» **Task brief**
Find every line below with the string "target" and pick it out.

» **Material for this exercise**
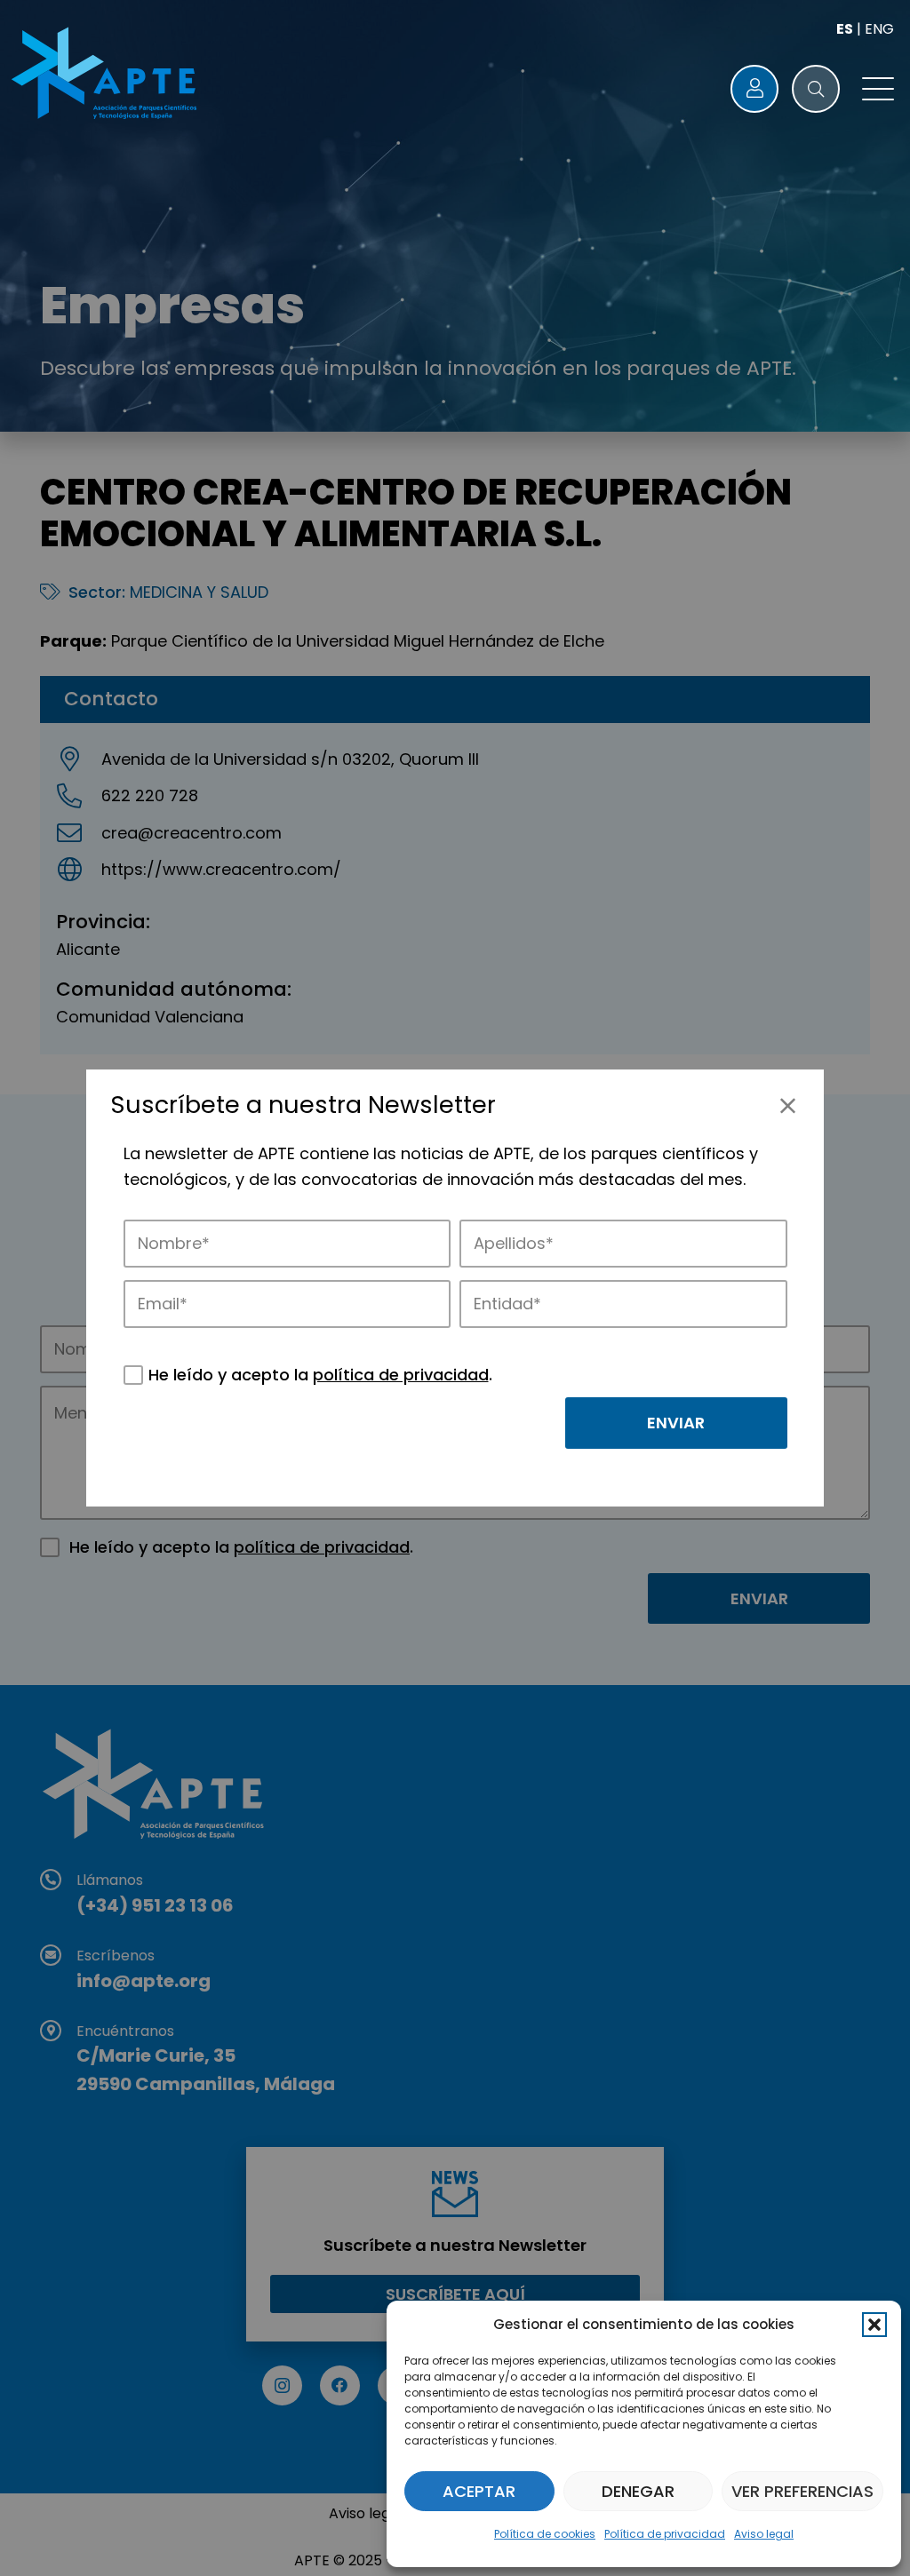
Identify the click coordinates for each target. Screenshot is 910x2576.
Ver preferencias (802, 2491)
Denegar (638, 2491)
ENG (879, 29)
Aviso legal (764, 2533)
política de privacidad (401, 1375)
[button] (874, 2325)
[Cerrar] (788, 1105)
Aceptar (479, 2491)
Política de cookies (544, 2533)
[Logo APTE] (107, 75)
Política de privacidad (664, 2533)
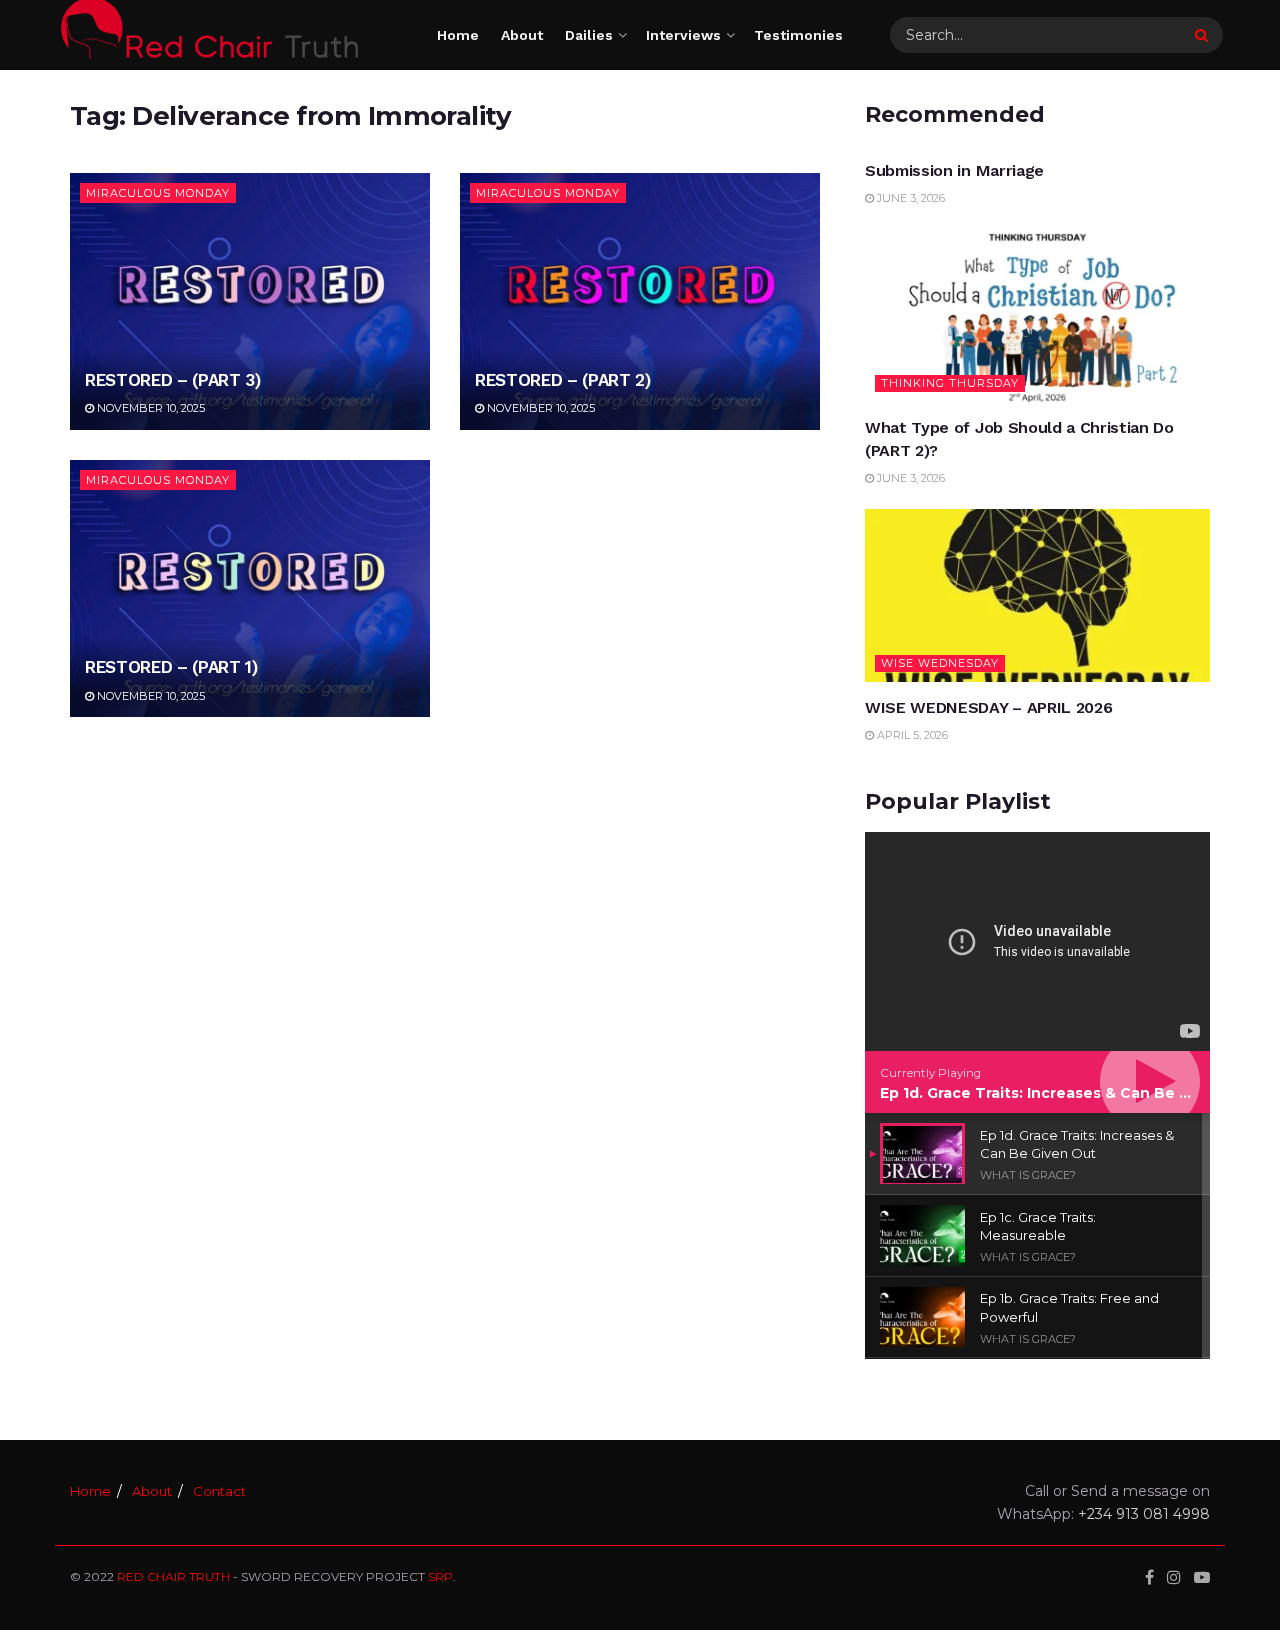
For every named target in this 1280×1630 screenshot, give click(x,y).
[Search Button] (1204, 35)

» **Solution to the problem**
Identify the click coordinates for each target. Screenshot is 910x2576.
For every named target in this 1280×1630 screenshot, give click(x,y).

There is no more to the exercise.